The facility is based within the recently constructed ICAIR building providing ≈600mof specialist laboratory space. The key experimental infrastructure is a test cell (1350 m3) in which urban water infrastructure assets (e.g. interconnected water pipes, sewer pipes/chambers, inlet structures) and natural artefacts such as impermeable and permeable catchment surfaces, soil layers and voids can be created, with in-situ instrumentation to allow for their interactions with the urban water infrastructure assets to be studied. The test cell is 45m long by 5m deep by 6m wide. The length includes allowances for free surface control and stilling sections for both sewer and ground water flows at entry and exit of pipes without the use of elbow fittings which would induce unwanted dynamic reflection points. This design provides a straight test length of around 38m. This length is sufficient for studying hydraulic processes of interest in distributed urban water infrastructure.

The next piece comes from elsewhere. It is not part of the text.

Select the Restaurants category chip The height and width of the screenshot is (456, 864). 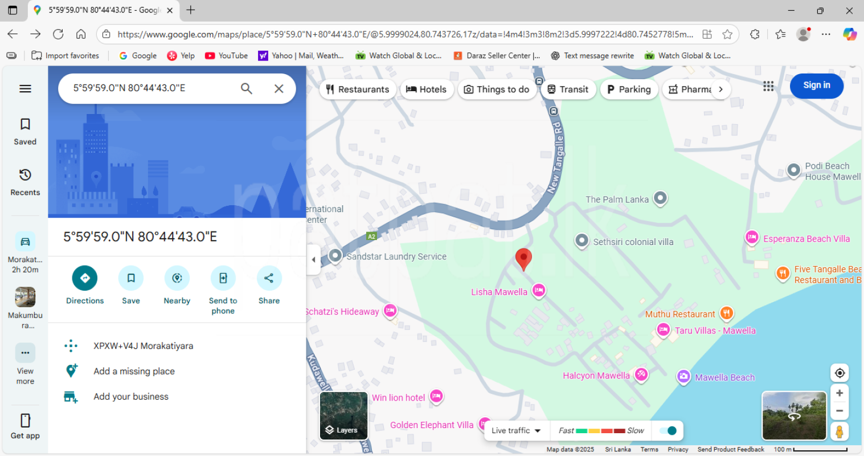click(x=358, y=89)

The depth and width of the test cell is necessary such that fully representative burial depths can be accommodated (up to 1.5m for water supply and 3m for sewers) and that surface loading effects can interact with such assets without distortion by boundary effects. This full-scale environment can be subjected to a controlled regime of sub-surface, pipe and surface flows and physical and chemical loadings and then the performance of the representative part of the urban water infrastructure system will be monitored.

The facility can generate in-pipe and surface flows of up to 200 l/s and subject pipes to pressure transient shocks of up to 10 bar to create conditions for hydraulic capacity exceedance, pipe bursting and contaminant ingress. Complex cyclic loads of up to 10kN/m2 will can be imposed on the contained soil and pipes, via controlled actuators to simulate physical surface and axial loading so the test cell has the ability to examine the role of various repeated and sustained loading types that cause the failure of a wide range of urban water assets.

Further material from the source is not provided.